ASSIGNMENT :: In the listing below, locate the line containing "Open the Hľadať magnifier search tool" and the line containing "Task: Click the December". Output both of them and every line between, exactly as written, and nothing more.

RECORDS SUPPLIED ::
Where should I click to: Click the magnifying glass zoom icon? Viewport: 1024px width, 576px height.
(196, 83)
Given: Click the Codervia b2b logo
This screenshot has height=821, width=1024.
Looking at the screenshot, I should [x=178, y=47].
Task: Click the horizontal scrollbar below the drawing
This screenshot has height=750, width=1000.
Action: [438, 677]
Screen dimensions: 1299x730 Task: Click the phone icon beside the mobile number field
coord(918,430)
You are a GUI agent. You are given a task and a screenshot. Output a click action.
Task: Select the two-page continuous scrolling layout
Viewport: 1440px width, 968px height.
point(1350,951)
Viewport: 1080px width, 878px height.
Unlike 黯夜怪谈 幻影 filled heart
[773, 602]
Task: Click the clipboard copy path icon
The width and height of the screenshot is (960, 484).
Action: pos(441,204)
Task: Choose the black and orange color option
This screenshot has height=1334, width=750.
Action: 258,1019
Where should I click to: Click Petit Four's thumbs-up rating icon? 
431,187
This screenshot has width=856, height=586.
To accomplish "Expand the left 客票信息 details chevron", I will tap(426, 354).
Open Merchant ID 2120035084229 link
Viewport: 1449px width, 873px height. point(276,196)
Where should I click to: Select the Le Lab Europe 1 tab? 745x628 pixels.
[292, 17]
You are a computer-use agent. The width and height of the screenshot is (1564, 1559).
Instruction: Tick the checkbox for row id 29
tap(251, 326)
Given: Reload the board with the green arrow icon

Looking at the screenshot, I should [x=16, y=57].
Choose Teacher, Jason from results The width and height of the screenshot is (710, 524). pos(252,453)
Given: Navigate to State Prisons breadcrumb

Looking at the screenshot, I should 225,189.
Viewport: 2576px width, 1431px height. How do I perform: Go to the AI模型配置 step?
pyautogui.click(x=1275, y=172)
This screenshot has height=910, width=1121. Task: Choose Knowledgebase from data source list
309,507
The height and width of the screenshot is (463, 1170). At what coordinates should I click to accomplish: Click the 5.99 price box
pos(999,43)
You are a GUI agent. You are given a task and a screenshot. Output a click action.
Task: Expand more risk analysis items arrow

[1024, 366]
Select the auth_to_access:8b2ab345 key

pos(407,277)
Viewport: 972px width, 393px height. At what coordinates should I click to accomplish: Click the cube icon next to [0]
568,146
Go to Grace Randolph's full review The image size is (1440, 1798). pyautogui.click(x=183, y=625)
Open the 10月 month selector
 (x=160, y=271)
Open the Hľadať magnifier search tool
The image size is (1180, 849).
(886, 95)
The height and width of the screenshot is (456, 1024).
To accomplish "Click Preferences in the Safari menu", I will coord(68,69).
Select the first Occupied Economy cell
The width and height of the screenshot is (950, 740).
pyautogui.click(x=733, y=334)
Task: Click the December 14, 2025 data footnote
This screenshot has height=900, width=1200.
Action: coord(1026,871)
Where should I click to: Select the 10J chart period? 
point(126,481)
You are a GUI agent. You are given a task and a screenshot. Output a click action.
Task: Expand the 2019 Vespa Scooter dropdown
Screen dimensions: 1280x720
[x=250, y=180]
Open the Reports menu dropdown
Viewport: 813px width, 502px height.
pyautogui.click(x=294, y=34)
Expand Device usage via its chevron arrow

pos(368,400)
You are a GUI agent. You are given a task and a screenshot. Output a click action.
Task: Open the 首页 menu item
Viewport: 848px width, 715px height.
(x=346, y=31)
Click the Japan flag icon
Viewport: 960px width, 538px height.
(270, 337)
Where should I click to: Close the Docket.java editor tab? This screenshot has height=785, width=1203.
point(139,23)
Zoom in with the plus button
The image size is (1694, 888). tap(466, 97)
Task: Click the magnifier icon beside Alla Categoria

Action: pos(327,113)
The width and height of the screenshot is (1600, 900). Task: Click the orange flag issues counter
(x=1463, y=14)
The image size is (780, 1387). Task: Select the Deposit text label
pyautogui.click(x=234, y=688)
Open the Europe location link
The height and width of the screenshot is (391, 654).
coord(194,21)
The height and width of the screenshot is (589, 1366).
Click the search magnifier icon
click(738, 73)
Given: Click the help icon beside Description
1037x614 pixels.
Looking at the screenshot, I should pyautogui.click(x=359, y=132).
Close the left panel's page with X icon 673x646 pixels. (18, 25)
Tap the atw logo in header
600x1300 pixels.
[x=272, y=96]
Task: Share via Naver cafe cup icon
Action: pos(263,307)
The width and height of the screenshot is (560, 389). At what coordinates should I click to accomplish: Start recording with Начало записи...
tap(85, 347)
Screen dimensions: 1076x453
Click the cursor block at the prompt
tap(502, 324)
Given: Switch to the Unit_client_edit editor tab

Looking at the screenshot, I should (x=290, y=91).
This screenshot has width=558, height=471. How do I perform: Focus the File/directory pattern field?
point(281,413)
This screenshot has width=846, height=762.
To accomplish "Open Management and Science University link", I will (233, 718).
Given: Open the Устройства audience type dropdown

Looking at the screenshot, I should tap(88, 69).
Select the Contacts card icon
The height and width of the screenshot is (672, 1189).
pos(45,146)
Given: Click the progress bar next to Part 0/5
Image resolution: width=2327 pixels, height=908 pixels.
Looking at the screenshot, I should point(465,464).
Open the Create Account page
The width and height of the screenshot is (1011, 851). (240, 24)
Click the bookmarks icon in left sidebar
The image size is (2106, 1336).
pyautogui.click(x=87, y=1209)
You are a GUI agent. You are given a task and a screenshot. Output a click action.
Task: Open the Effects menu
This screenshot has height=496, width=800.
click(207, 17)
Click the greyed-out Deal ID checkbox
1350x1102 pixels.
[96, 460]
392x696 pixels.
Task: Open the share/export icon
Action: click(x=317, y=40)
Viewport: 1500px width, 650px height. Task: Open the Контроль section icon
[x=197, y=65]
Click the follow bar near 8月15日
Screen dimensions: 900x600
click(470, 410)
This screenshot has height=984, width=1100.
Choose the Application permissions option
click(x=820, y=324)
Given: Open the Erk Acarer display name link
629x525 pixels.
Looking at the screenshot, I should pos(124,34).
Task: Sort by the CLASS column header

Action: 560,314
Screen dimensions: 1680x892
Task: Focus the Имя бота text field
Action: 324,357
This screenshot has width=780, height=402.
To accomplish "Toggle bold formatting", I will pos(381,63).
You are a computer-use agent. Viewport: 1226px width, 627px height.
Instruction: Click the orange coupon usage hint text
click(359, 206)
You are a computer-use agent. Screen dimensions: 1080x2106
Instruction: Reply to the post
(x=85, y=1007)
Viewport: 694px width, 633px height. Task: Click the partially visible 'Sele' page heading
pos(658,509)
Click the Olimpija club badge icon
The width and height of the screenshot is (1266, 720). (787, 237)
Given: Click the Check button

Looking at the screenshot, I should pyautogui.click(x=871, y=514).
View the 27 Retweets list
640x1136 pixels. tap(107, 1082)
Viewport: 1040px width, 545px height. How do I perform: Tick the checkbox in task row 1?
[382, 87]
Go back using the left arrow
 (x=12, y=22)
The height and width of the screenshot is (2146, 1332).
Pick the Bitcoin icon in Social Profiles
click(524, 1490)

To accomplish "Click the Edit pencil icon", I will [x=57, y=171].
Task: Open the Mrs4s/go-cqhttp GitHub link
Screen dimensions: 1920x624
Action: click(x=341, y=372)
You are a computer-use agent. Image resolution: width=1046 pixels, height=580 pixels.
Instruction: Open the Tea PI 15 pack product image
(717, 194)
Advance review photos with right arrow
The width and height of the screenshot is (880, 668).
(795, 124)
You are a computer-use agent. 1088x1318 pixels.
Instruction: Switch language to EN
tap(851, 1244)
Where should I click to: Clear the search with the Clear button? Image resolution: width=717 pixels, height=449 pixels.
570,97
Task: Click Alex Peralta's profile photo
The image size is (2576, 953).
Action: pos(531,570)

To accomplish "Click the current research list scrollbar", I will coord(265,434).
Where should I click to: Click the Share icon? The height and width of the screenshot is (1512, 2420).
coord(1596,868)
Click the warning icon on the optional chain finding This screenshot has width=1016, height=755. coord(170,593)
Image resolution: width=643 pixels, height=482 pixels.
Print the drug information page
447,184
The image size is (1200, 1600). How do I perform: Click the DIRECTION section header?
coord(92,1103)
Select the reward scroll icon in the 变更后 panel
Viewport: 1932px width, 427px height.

EXPECTED OUTPUT ::
Open the Hľadať magnifier search tool
The image size is (1180, 849).
(886, 95)
The height and width of the screenshot is (456, 1024).
To accomplish "Click Preferences in the Safari menu", I will coord(68,69).
Select the first Occupied Economy cell
The width and height of the screenshot is (950, 740).
pyautogui.click(x=733, y=334)
Task: Click the December 14, 2025 data footnote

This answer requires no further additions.